*** Raw records

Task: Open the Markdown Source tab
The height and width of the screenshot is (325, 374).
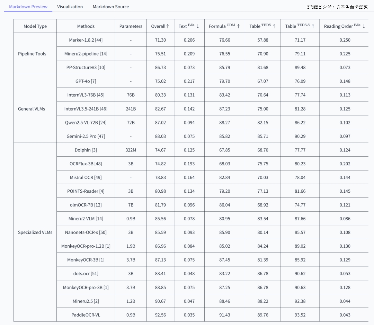Action: tap(111, 7)
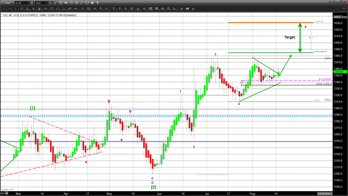
Task: Select the text annotation tool
Action: pos(113,9)
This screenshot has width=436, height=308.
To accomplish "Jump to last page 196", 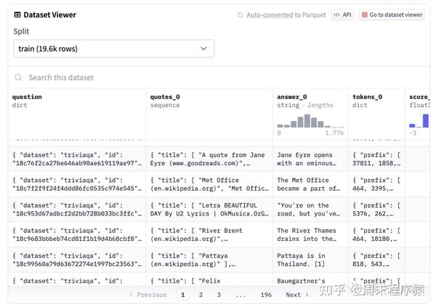I will [266, 295].
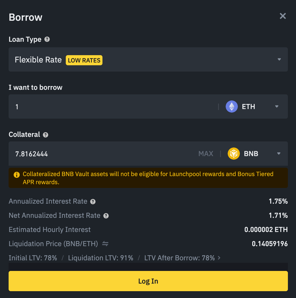The width and height of the screenshot is (296, 298).
Task: Click the Liquidation Price value 0.14059196
Action: [x=270, y=244]
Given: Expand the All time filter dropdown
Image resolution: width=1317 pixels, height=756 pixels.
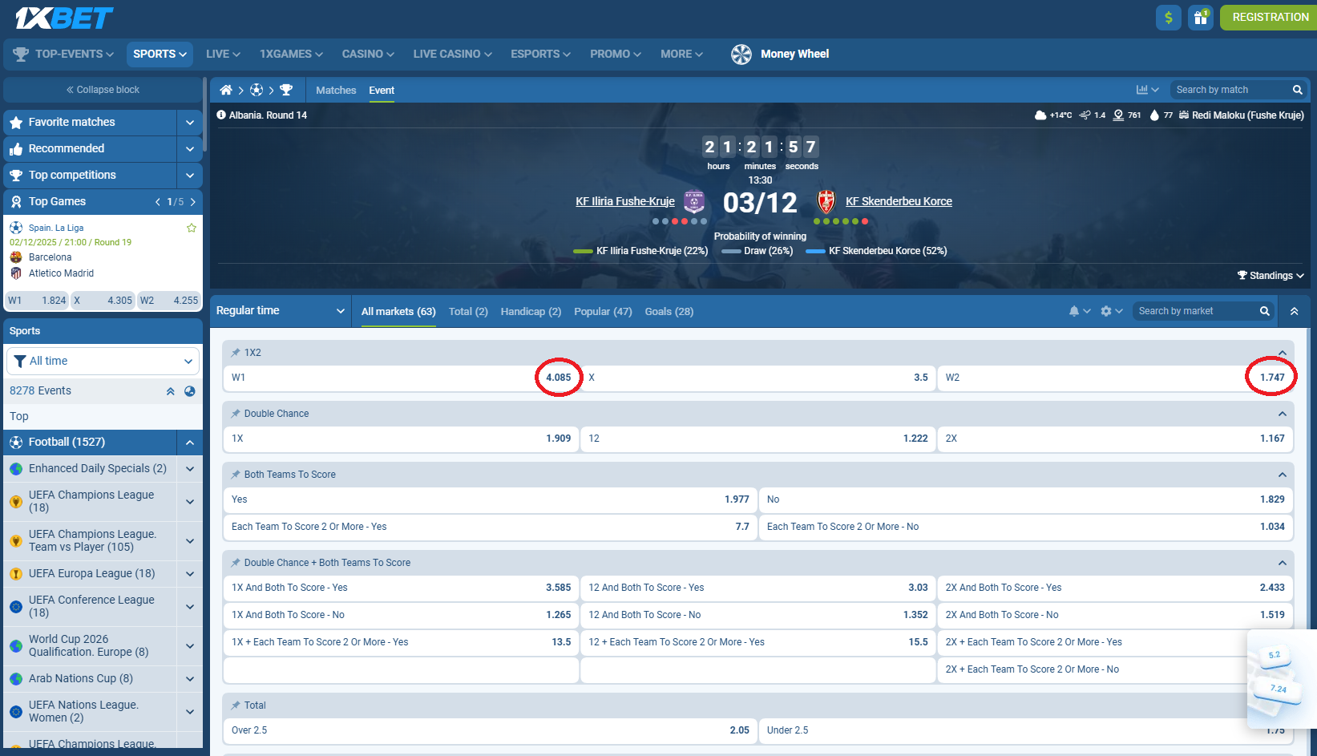Looking at the screenshot, I should pyautogui.click(x=103, y=361).
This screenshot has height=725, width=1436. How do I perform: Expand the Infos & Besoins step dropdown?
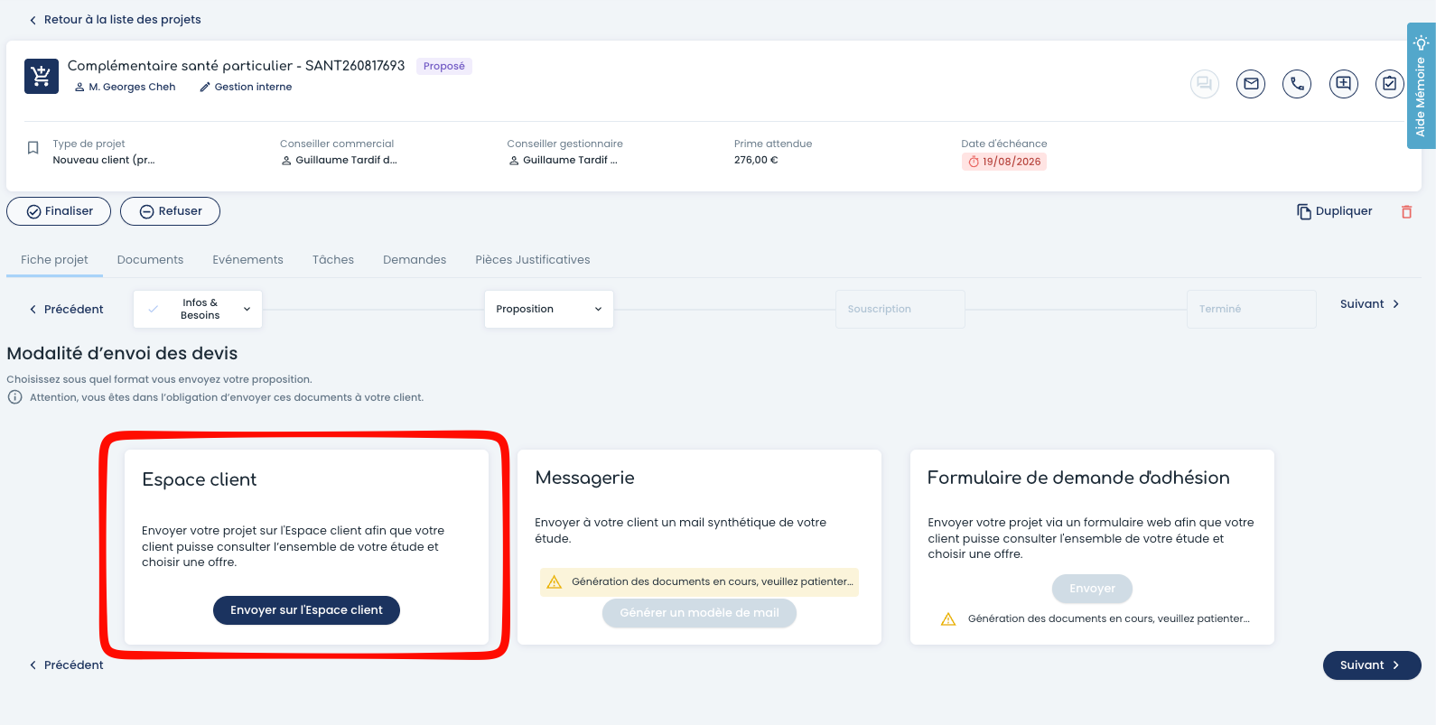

******

- _Problem description_
Rewrite the records starting at the line that contains "Given: Expand the All time filter dropdown" and ending at the last line, replacing "dropdown" with "menu" and keeping everything else the same. Omit the pictures.

- _Output of the exercise_
Given: Expand the All time filter menu
Image resolution: width=1317 pixels, height=756 pixels.
Looking at the screenshot, I should pyautogui.click(x=103, y=361).
This screenshot has height=725, width=1436. How do I perform: Expand the Infos & Besoins step menu?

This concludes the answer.